• [Short exercise] Please arrange the items from the start of the list through the line holding "Looking at the screenshot, I should (399, 182).", inclusive, as a two-column CSV with the headers item_text and answer. Use one row per item, and put its text and its answer each in one quoted field with line breaks replaced by spaces.
********************
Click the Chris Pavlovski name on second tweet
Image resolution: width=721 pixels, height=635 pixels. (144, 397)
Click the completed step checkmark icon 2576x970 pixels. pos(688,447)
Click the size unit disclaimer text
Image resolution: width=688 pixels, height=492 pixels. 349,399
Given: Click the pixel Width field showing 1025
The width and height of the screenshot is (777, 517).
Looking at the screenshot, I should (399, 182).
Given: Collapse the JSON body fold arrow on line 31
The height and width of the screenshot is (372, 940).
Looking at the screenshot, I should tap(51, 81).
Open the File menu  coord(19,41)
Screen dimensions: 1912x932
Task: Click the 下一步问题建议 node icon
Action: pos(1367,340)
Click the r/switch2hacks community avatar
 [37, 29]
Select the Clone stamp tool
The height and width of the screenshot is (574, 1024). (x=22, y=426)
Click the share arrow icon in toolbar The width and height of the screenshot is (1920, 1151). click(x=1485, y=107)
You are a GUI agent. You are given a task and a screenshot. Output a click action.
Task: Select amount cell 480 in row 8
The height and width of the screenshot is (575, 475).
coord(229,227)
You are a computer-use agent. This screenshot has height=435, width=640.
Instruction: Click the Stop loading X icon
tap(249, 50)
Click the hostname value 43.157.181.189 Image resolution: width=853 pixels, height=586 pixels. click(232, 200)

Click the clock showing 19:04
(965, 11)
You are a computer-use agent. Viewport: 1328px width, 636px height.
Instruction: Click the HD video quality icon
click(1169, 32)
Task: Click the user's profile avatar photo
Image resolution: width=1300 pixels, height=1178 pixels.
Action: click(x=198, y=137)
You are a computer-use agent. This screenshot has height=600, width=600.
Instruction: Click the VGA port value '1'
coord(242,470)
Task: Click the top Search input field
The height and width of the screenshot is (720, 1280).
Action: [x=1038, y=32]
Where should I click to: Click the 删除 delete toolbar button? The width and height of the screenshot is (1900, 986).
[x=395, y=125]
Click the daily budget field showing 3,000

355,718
********************
• [Output of the exercise]
item_text,answer
"Click the Chris Pavlovski name on second tweet","Image resolution: width=721 pixels, height=635 pixels. (144, 397)"
"Click the completed step checkmark icon 2576x970 pixels.","pos(688,447)"
"Click the size unit disclaimer text","Image resolution: width=688 pixels, height=492 pixels. 349,399"
"Given: Click the pixel Width field showing 1025 The width and height of the screenshot is (777, 517).","Looking at the screenshot, I should (399, 182)."